Details about the double binding appeared January 31 in Science Advances, in an article entitled, “Molecular mechanism of SHP2 activation by PD-1 stimulation.” For example, the article describes the SHP2–PD-1 complex structure and explains how it depends on two motifs—immune receptor tyrosine–based inhibitory motif (ITIM) and immune receptor tyrosine–based switch motif (ITSM)—to recruit and activate SHP2, which then removes phosphate groups from nearby effector proteins.
“Here, we explain the structural basis and provide functional evidence for the mechanism of PD-1-mediated SHP2 activation,” the article’s authors wrote. “We demonstrate that full activation is obtained only upon phosphorylation of both ITIM and ITSM: ITSM binds C-SH2 with strong affinity, recruiting SHP2 to PD-1, while ITIM binds N-SH2, displacing it from the catalytic pocket and activating SHP2.”
According to the UF/LUH team, this binding event requires the formation of a new interdomain interface, offering opportunities for the development of novel immunotherapeutic approaches.
“Targeting SHP2, as the immediate downstream partner of PD-1, holds promise for the development of a new class of immune modulators,” the article’s authors argued. “Preventing the formation of the interface [between the N-SH2 and C-SH2 domains] would decrease, but not abolish, PD-1 signaling. This strategy could be exploited as part of a combination therapy to reduce cancer immune evasion, while sensitizing cancer cells to other drugs and preventing the side effects caused by full SHP2 inhibition.”
The FU/LUH scientists suggest that their findings could inform the development of small molecule drugs that could disrupt PD-1 signaling in T cells. Such drugs could be less expensive than the monoclonal antibodies that have been used to accomplish checkpoint inhibition.

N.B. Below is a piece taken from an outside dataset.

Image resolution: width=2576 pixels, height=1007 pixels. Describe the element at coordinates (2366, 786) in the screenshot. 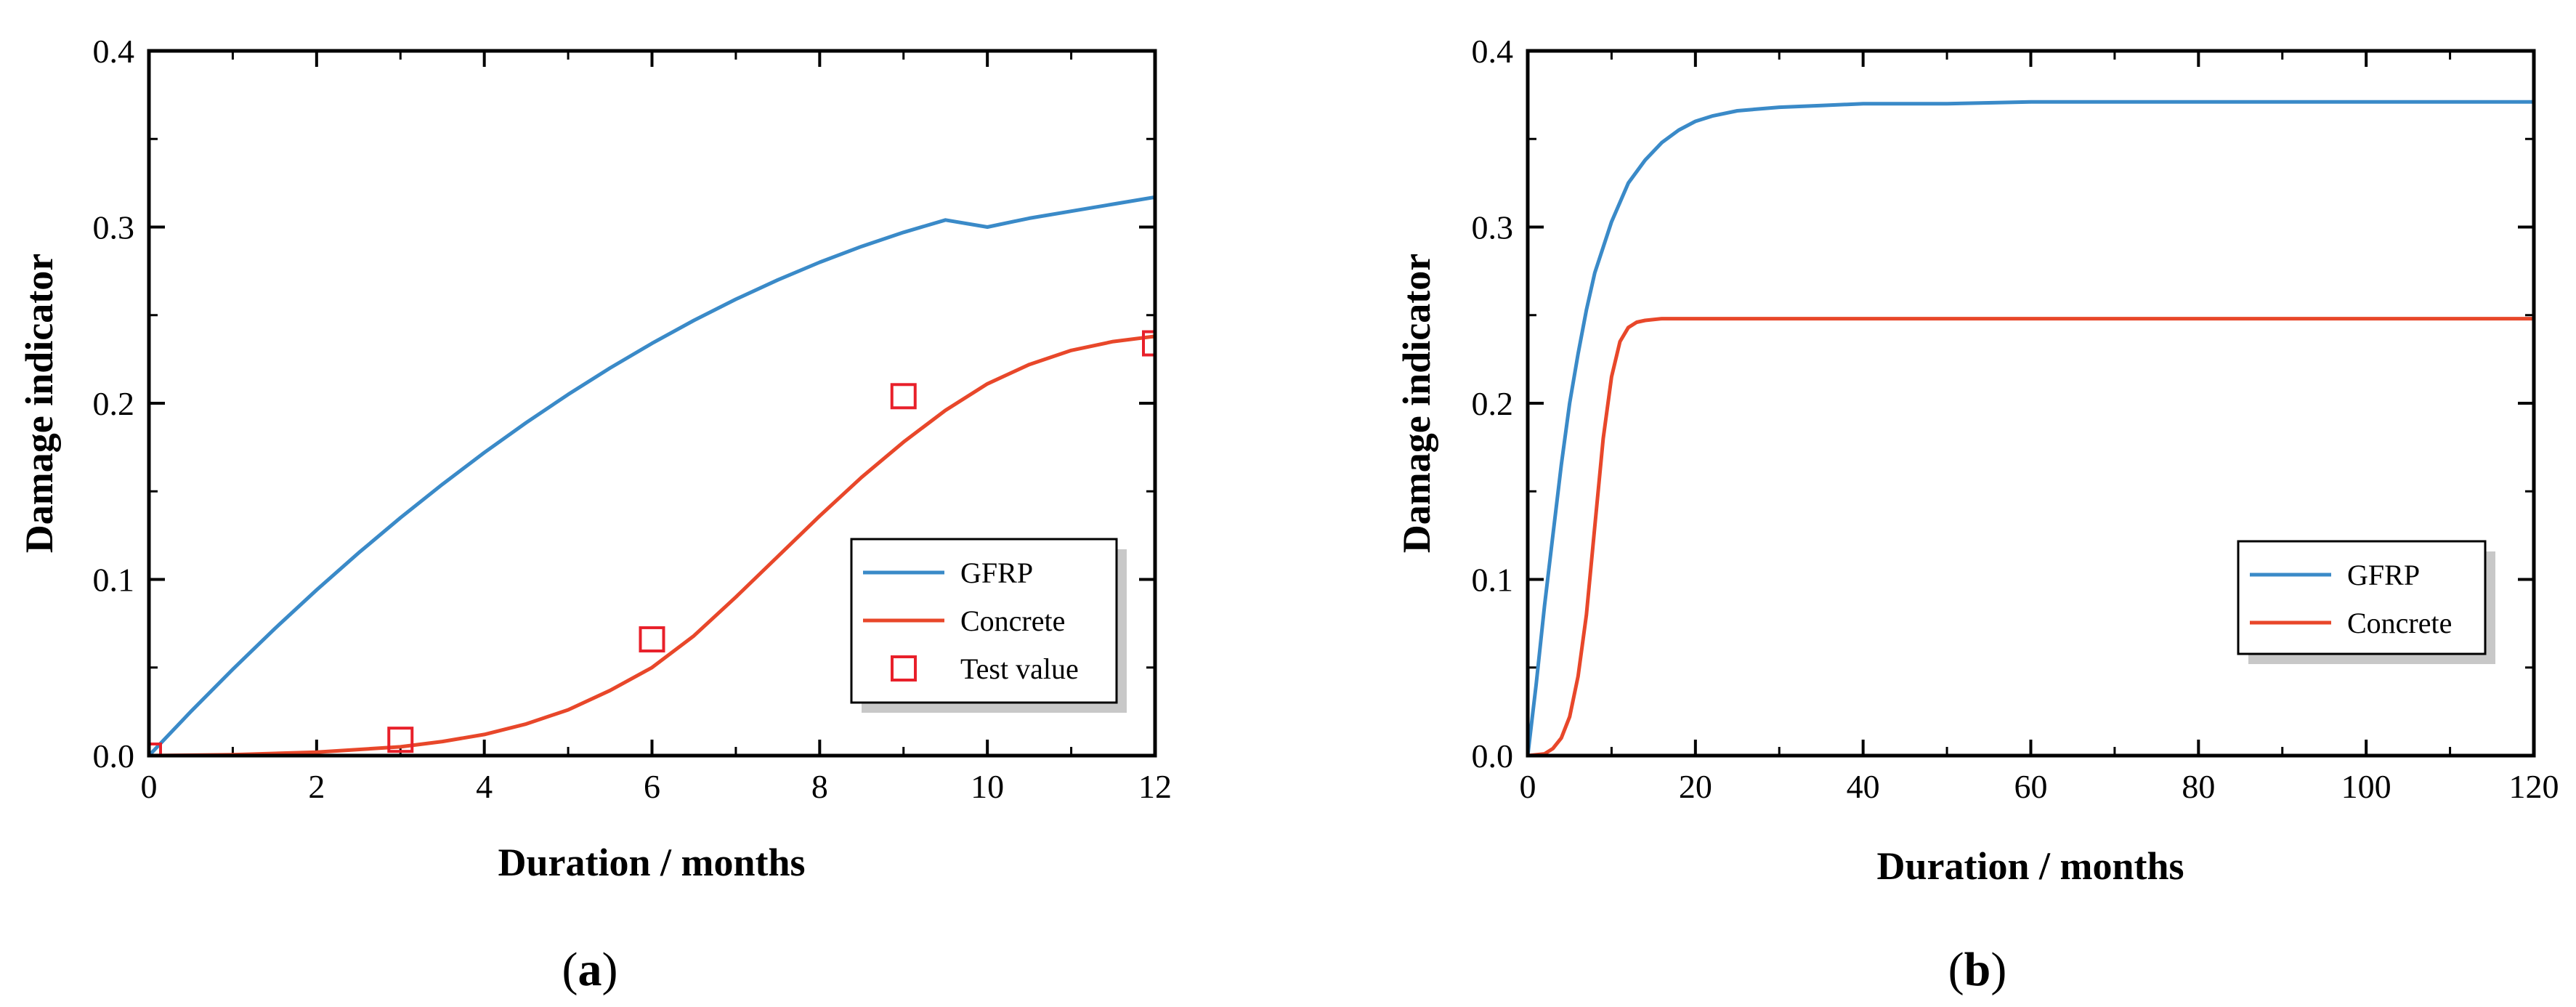

I see `x-tick-label: 100` at that location.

Checkpoint inhibitors are therapeutic antibodies that work by binding to the receptors of T cells. Proteins on the surface of the T cells called immune checkpoint receptors (such as PD1), along with the signaling pathways that are triggered by them, are what stop immune responses in a healthy body. This regulating mechanism prevents symptoms of inflammation from lasting too long and getting out of control. These symptoms include redness, swelling, and fever.

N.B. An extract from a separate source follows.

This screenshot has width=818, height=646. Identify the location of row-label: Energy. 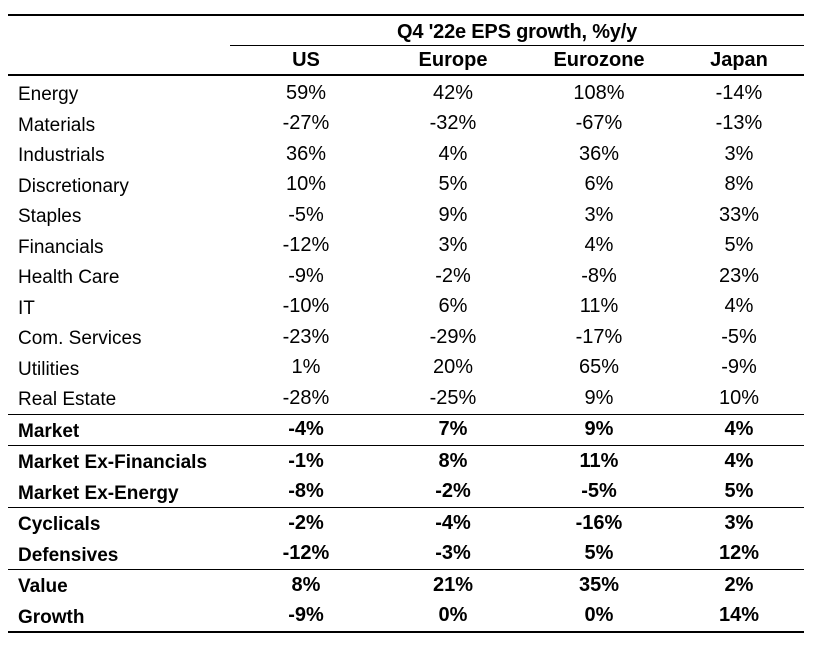
(48, 95).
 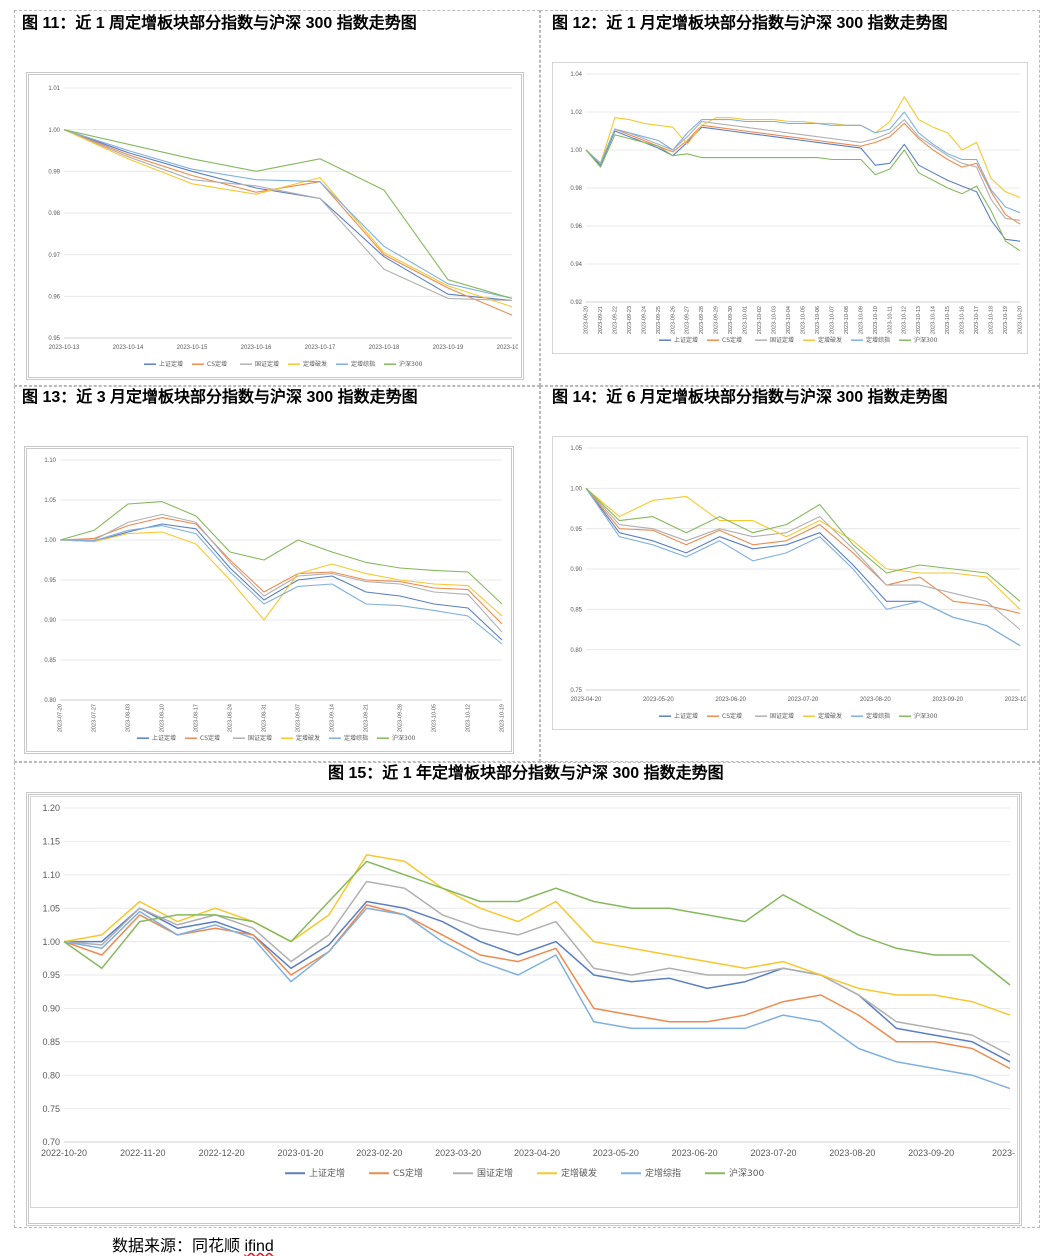 I want to click on fig11-title: 图 11：近 1 周定增板块部分指数与沪深 300 指数走势图, so click(x=220, y=24).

Cancer cells take advantage of mechanisms such as these to render the body helpless while the cells multiply. Using a combination structural and functional studies in vitro and in cells, the researchers—led by UF’s Prof. Dr. Maja Banks-Köhn and Prof. Dr. Wolfgang Schamel and LUH’s Prof. Dr. Teresa Carlomagno—determined the mechanism of activation of SHP2 by the cytoplasmic tail of PD-1.
Banks-Köhn and Schamel studied the immune response of B cells and T cells by modifying SHP2 molecules, testing the predictions based on crystal structure and magnetic resonance analyses from LUH scientists. Their data shows precisely how and in what areas the SHP2 protein binds to PD1, thereby revealing a possible target area for drugs.
“Drugs that prevent the binding of SHP2 and PD1 could be used in the future to make side-effects less severe and to support, or to act as alternatives to, antibody treatments,” said Banks-Köhn. “In our ongoing research, the next step is to decode the signaling pathway of PD1—in other words, where the proteins are located in the cell, where they bind, and within what time frame the signals take effect.”